Mr Appiah was speaking at a forum to mark the 20th Anniversary celebration of the United Nations Convention on the Rights of the Child (UNCRC) at Asesewa in the Upper Manya Krobo District.
He said there were pressing questions that needed to be answered of why the voices of children were silent when public policies were being co nsidered by Parliament and State institutions.
"School buildings are constructed by District Assemblies to be used by children without their inputs," he observed.
Mr Appiah said even in a country like Ghana whose democratic values are based on participation and public inputs, there were no proper mechanisms that allowed children to participate in the decision-making process.
He expressed worry about situations when children have to walk three to seven miles to school coupled with the burden of shopping for families’ groceries and carrying them home.
Mr Appiah said it was gradually becoming a yearly norm and practice for children to fail in their examinations to the extent that a whole school would score zero per cent after four years in nursery, six years in primary and three years junior high school and wondered what the future would be for those children when they were old.
He expressed his gratitude to Plan Ghana, Action Aid and Nokia for their support towards the organization of the programme.
Dr Benjamin Kunbuor, Minster of Health, in a speech read on his behalf observed that children constituted the future manpower of the country and, therefore, needed to be brought up in good health so that they would constitute a healthy and formidable workforce.
Dr Kunbuor said for the realization of that vision it was important to start early and deliver services that would ensure optimal survival, growth and development of children during their early years of life.

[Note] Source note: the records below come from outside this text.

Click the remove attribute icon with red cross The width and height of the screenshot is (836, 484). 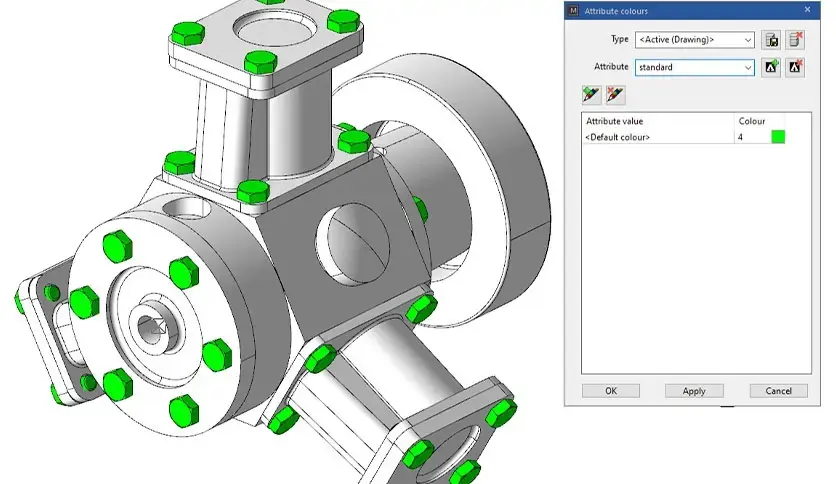pyautogui.click(x=795, y=68)
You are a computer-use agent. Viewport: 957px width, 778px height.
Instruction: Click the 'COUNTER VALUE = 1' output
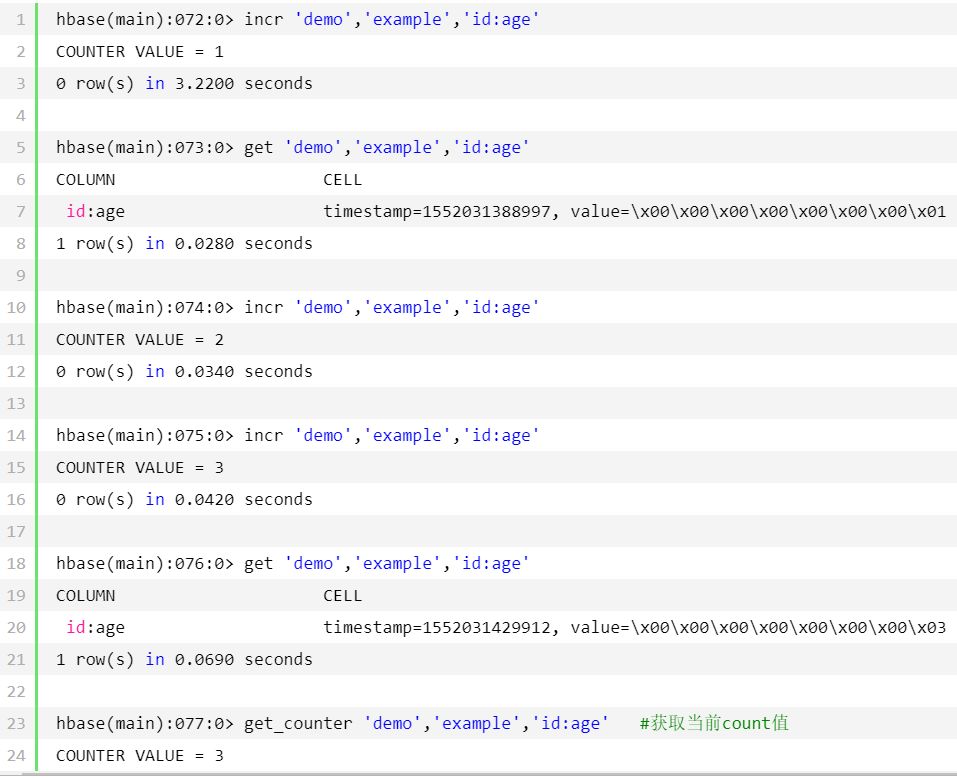coord(140,51)
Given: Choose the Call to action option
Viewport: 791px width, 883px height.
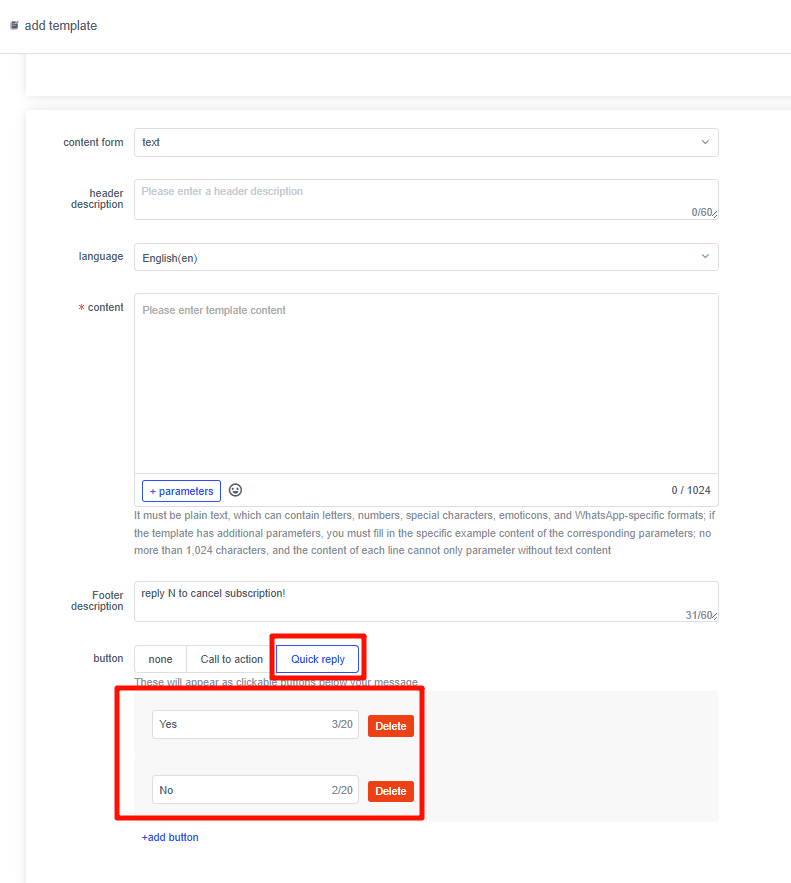Looking at the screenshot, I should 231,659.
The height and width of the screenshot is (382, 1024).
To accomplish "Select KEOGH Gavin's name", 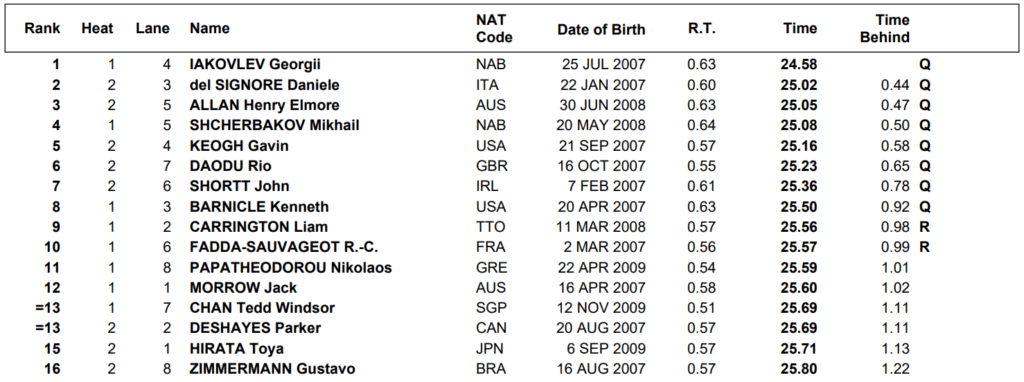I will 239,146.
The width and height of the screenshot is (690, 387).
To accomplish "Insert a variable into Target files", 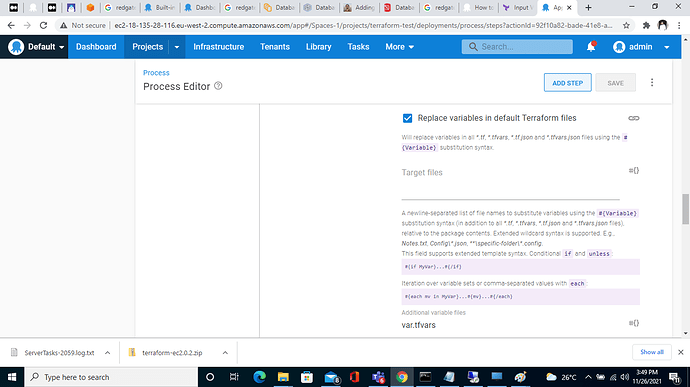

He noted with satisfaction that Ghana had made a lot of progress in reducing deaths in children under the age of five from 111/100,000 live births in 2003 to 80/100,000 as recorded by the 2008 Demographic and Health Survey.
"Over the same period Ghana’s infant mortality rate dropped from 64 to 50/100,000 live births".
He said those successes notwithstanding, the country still had to intensify its efforts in order to attain the millennium Development Goal (MDG) target of 40/1,000,000 live births for under five mortality by 2015.
"We also have a lot to do to reduce our maternal mortality and ensure that pregnancy and childbirth become safe for women in Ghana," he said.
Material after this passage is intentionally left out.